EXCERPTED RECORDS:

▬▬▬

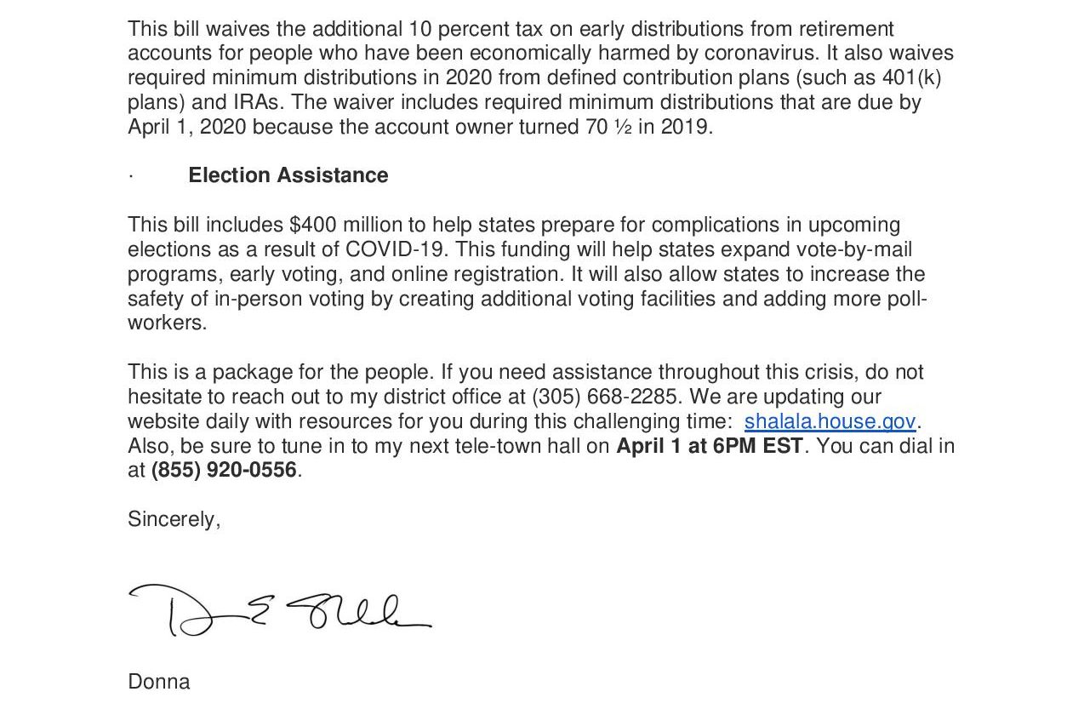Click the bold phone number (855) 920-0556
Screen dimensions: 1084x709
click(224, 470)
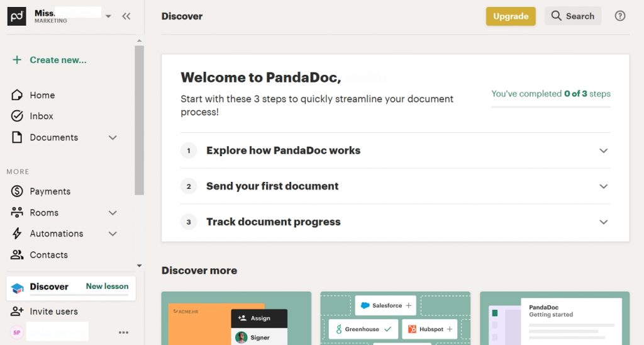
Task: Open the help question mark icon
Action: [x=619, y=16]
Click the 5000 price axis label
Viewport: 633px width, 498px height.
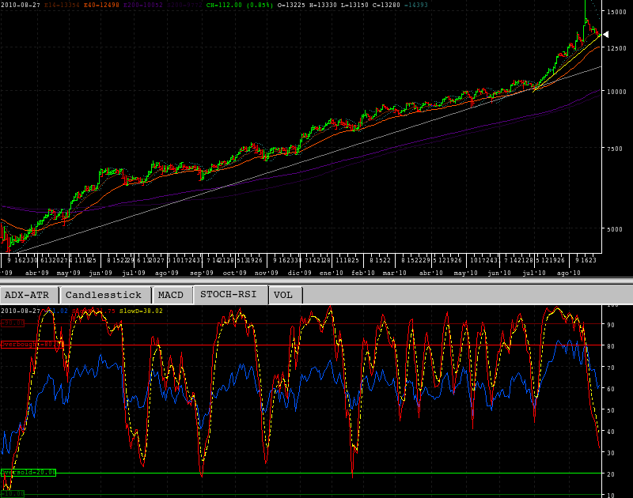click(616, 229)
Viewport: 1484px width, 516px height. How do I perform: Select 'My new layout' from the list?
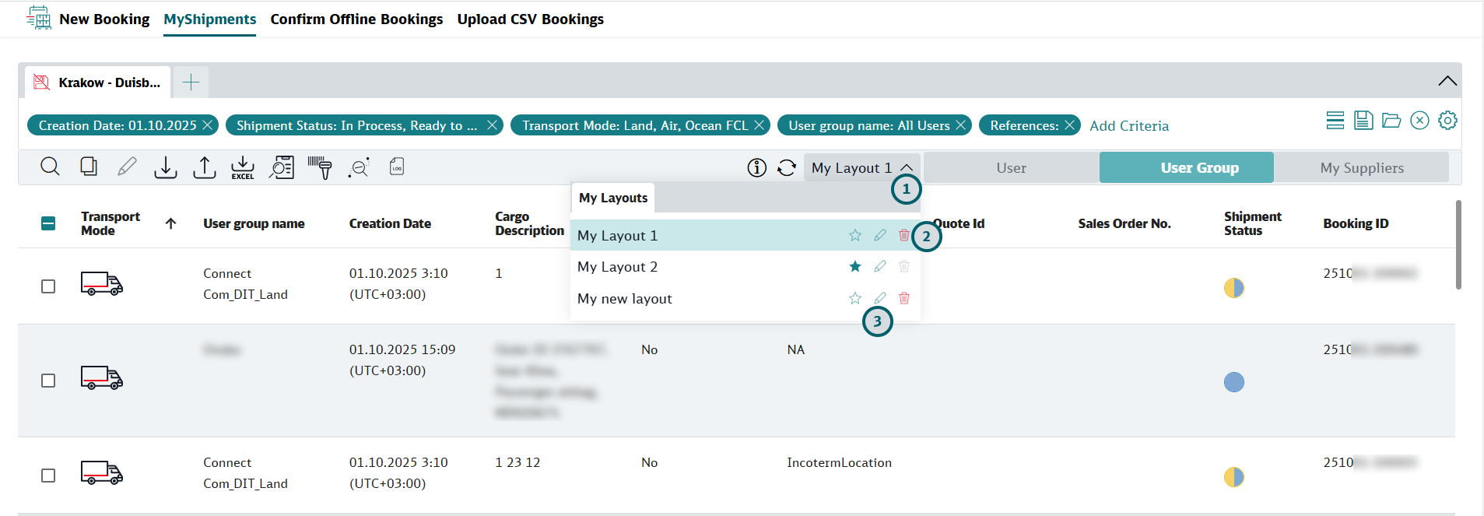tap(625, 299)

▬▬▬

DESCRIPTION OF THE TASK: Reproduce the lines of the data that run from the one containing "Click the 5000 price axis label" to the final line, both included, exactly as they appear and without the pictures.

YOUR SOLUTION:
Click the 5000 price axis label
Viewport: 633px width, 498px height.
click(616, 229)
Viewport: 1484px width, 516px height. How do I perform: Select 'My new layout' from the list?
tap(625, 299)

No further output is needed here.